Texto de apoio:

┌──

A própria família Scliar estuda, passado o primeiro impacto, criar uma fundação com o nome do escritor para se dedicar a fazer o que ele sempre fez: apoiar novos autores. Scliar era conhecido por ser prestativo e atencioso com autores da nova geração e redigiu prefácios e textos de apresentação para muitos deles.

– Olhando agora, é bem apropriado que o último livro dele se chame Eu Vos Abraço, Milhões. É quase um livro-testamento para um autor que de fato parecia generoso o bastante para abraçar o mundo – disse Luiz Schwarcz.

REPERCUSSÃO

O adeus dos colegas

Durante todo o domingo, o nome de Moacyr Scliar se manteve entre os tópicos mais comentados – no Brasil e o no mundo – no Twitter, site em que fãs destacaram, além de seus livros favoritos, lembranças singelas. “Você contando suas histórias para mim sobre sua máquina de escrever. Obrigada por me dar esse momento maravilhoso. Vá em paz”, recordou uma admiradora de São Paulo, sem detalhar local ou data do encontro inesquecível. Veja, a seguir, o que disseram personalidades da área literária:

“Estou muito triste com as mortes do Scliar e do Benedito Nunes (filósofo e escritor paraense, também morto neste domingo). Perdi dois grandes amigos em um dia. Participamos (Scliar e eu) de alguns eventos literários juntos. Sempre foi uma pessoa muito generosa com os escritores. Nesse mundinho da literatura, há muita vaidade, uma vaidade doentia, como talvez exista em todas as profissões. O Scliar estava acima disso. Quem é generoso não precisa ficar se afirmando.

Não achava que ele iria embora agora, sinceramente. A morte é sempre um escândalo.”

Milton Hatoum, escritor amazonense, autor de Dois Irmãos

“A Academia está muito magoada. Moacyr foi um acadêmico exemplar porque ele era um acadêmico múltiplo: era um acadêmico na Academia e para a Academia. Ele era muito presente em seminários, simpósios, missões no Exterior, universidades estrangeiras.

Quantas e quantas vezes Moacyr nos advertia para questões de trabalho excessivo. E eu, muitas vezes, perguntava: ‘Moacyr, qual é a autoridade que você tem para reclamar de quem está trabalhando muito? Você não para de trabalhar!’

Marcos Vinicios Vilaça, presidente da ABL

“Era um dos escritores mais queridos da literatura brasileira. Não só por causa da obra, cuja importância é indiscutível, mas também pela generosidade com que tratava colegas, leitores, editores, jornalistas.”

└──

Exercícios propostos:
A. De acordo com o texto sobre Moacyr Scliar, qual é o título do último livro do escritor?
B. Redija a continuação do texto sobre Moacyr Scliar, começando logo após a última frase apresentada.
O material não guarda relação com o texto sobre Moacyr Scliar.

Dados para análise:
┌──

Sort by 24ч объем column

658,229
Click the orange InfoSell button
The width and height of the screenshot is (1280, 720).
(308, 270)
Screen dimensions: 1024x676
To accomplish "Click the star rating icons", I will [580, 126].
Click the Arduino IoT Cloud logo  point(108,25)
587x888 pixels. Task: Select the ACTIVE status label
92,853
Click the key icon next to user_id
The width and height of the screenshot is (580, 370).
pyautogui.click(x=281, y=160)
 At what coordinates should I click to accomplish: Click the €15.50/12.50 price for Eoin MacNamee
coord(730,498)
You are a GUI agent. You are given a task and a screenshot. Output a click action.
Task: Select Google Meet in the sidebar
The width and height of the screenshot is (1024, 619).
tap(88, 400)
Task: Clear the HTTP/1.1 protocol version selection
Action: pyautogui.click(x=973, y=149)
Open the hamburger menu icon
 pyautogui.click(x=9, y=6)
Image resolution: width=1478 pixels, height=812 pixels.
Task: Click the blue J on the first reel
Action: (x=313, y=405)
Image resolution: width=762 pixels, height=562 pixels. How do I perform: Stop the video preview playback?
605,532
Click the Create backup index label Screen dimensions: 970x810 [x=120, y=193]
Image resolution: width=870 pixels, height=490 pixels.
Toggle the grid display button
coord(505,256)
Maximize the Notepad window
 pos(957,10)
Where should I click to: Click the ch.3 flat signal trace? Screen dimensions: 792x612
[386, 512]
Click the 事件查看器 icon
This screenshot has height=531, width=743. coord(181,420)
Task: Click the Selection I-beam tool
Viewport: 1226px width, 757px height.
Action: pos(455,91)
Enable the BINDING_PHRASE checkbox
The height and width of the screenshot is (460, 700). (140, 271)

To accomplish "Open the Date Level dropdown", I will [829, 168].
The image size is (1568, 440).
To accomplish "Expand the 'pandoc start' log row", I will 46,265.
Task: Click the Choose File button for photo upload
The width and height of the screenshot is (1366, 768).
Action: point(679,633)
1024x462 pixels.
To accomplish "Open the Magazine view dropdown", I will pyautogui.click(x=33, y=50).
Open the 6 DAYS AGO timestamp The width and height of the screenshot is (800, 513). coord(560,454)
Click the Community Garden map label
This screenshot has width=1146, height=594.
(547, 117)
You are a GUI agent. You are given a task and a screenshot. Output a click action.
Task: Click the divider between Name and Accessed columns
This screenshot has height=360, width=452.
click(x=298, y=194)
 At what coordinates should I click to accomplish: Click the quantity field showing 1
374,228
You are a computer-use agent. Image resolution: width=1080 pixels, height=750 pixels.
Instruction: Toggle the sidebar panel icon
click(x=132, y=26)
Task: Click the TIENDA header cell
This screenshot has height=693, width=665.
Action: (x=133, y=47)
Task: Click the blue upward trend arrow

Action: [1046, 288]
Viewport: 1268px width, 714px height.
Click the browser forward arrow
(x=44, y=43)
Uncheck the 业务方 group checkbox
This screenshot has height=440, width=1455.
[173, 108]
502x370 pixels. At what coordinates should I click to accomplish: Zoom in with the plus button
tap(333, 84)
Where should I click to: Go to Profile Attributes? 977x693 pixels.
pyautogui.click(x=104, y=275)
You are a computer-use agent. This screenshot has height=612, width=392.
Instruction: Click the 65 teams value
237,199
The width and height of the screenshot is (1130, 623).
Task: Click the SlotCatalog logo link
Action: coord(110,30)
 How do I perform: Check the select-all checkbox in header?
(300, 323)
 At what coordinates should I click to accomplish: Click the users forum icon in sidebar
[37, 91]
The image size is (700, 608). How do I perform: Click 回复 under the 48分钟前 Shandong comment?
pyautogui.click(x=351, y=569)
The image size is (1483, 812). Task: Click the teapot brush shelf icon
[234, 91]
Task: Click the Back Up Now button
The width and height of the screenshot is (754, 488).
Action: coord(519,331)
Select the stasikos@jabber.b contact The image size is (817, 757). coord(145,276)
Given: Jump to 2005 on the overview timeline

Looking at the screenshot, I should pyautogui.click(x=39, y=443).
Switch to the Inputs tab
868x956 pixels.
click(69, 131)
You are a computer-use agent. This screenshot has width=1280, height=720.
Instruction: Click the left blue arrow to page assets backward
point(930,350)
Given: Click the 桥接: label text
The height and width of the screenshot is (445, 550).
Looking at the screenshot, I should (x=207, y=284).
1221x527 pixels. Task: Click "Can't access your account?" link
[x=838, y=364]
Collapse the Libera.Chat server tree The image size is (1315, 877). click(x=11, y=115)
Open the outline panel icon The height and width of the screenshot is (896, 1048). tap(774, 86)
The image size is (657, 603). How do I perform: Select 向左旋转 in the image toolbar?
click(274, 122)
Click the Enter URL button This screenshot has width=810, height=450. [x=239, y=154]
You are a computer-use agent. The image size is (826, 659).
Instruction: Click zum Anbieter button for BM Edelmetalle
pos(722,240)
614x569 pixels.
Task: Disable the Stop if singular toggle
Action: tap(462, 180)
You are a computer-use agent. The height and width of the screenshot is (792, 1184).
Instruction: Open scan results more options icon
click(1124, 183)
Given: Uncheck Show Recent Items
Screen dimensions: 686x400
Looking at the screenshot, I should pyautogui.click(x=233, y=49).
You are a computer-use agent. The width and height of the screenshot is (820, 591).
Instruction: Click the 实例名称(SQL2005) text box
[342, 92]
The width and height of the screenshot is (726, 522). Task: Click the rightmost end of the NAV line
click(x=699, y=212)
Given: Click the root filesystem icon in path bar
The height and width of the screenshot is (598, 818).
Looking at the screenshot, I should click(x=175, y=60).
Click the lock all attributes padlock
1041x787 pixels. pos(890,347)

└──

Respostas em sequência:
A. Eu Vos Abraço, Milhões.

B.
Michel Laub, escritor gaúcho, autor de O Segundo Tempo

“Gostava muito do Scliar. A leitura de O Centauro no Jardim foi um impacto para mim. A Majestade do Xingu é um romance perfeito. Acabei de ler Eu vos Abraço, Milhões. Ele internacionalizou a literatura brasileira. Era um herdeiro do estilo do grande narrador.

Costumava encontrá-lo em feiras de livro. A última vez foi em Ribeirão Preto, em agosto. Em um hotel do Rio, no café da manhã, ele olhou para o meu prato e disse: ‘Bá, tchê, que frugal que tu és’ (risos). Como médico, achou a minha alimentação ótima, deu nota 10. Anos atrás, éramos jurados do prêmio Portugal Telecom. Um dia, brincou: ‘Agora vou me alimentar. Eu nem sei por que vou comer, já que eu sou imortal’. Só tenho doces lembranças dele.”

Cristovão Tezza, escritor catarinense radicado no Paraná, autor do multipremiado O Filho Eterno

“Ele fez a orelha do meu terceiro livro, Anotações Durante o Incêndio (2000). Não me conhecia, não sabia quem eu era. Leu e, em três dias, estava pronto. Depois descobri que ele era generoso para tudo. Quando eu era diretora do Instituto Estadual do Livro, se faltasse um autor para atender a uma escola lá num cafundó, ele ia. Era um entusiasta da literatura, um amante da vida. Muito grato ao Brasil, ao Rio Grande do Sul – foram esse país e esse Estado que acolheram a nossa gente. Ele se sentia profundamente gaúcho. Era sinceramente gaúcho e sinceramente judeu, embora não fosse religioso. Perdemos um homem maravilhoso, um diamante.”